TASK STATEMENT:
Return each line of the records below that contains the word "bezzałogowego".

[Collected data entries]
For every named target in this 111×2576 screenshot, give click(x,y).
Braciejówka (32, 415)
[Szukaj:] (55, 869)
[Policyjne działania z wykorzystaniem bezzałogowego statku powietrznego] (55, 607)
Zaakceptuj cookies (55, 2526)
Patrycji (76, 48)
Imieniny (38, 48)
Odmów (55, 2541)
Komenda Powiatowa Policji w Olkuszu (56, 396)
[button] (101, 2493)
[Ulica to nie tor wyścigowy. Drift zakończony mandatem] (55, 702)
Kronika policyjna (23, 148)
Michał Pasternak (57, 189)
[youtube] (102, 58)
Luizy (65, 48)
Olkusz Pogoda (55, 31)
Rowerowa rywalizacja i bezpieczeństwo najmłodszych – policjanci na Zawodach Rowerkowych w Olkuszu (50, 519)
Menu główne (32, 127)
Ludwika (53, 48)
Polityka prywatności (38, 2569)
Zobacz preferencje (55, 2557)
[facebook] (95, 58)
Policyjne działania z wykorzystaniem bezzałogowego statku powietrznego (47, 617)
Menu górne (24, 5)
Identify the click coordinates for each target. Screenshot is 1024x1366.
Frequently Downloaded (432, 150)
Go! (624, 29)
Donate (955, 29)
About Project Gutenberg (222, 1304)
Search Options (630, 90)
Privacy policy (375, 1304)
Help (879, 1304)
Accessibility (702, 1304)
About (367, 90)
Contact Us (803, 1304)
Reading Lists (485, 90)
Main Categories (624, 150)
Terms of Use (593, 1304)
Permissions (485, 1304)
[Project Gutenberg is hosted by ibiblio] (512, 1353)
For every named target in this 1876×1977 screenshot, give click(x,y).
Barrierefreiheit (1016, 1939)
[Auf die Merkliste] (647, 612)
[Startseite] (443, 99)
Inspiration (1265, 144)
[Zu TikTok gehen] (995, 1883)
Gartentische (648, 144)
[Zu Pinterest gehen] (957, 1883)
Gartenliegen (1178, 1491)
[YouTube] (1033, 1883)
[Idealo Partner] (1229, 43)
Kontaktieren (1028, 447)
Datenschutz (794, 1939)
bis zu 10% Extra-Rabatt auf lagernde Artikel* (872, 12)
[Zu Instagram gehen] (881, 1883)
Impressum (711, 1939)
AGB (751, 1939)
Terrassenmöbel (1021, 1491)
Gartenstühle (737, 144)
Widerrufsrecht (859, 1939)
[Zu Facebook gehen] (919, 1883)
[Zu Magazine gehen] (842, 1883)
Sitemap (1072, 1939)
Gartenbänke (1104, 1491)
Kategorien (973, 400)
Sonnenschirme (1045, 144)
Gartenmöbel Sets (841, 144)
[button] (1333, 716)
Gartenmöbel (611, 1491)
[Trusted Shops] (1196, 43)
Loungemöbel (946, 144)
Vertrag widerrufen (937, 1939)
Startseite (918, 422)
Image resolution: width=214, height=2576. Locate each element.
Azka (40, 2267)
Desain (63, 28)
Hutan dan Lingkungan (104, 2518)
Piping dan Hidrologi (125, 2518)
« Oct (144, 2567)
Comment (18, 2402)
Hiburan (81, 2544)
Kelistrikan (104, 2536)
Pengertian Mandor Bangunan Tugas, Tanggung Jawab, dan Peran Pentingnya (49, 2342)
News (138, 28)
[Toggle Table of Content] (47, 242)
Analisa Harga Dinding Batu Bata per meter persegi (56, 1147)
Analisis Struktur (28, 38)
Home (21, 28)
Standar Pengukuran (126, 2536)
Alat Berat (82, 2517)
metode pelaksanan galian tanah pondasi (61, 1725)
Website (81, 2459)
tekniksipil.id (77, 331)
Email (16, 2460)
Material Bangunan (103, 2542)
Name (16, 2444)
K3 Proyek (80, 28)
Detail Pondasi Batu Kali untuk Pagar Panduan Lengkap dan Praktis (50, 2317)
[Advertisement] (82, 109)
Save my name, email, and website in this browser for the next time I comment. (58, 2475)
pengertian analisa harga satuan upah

YOUR SOLUTION:
[Policyjne działania z wykorzystaniem bezzałogowego statku powietrznego] (55, 607)
Policyjne działania z wykorzystaniem bezzałogowego statku powietrznego (47, 617)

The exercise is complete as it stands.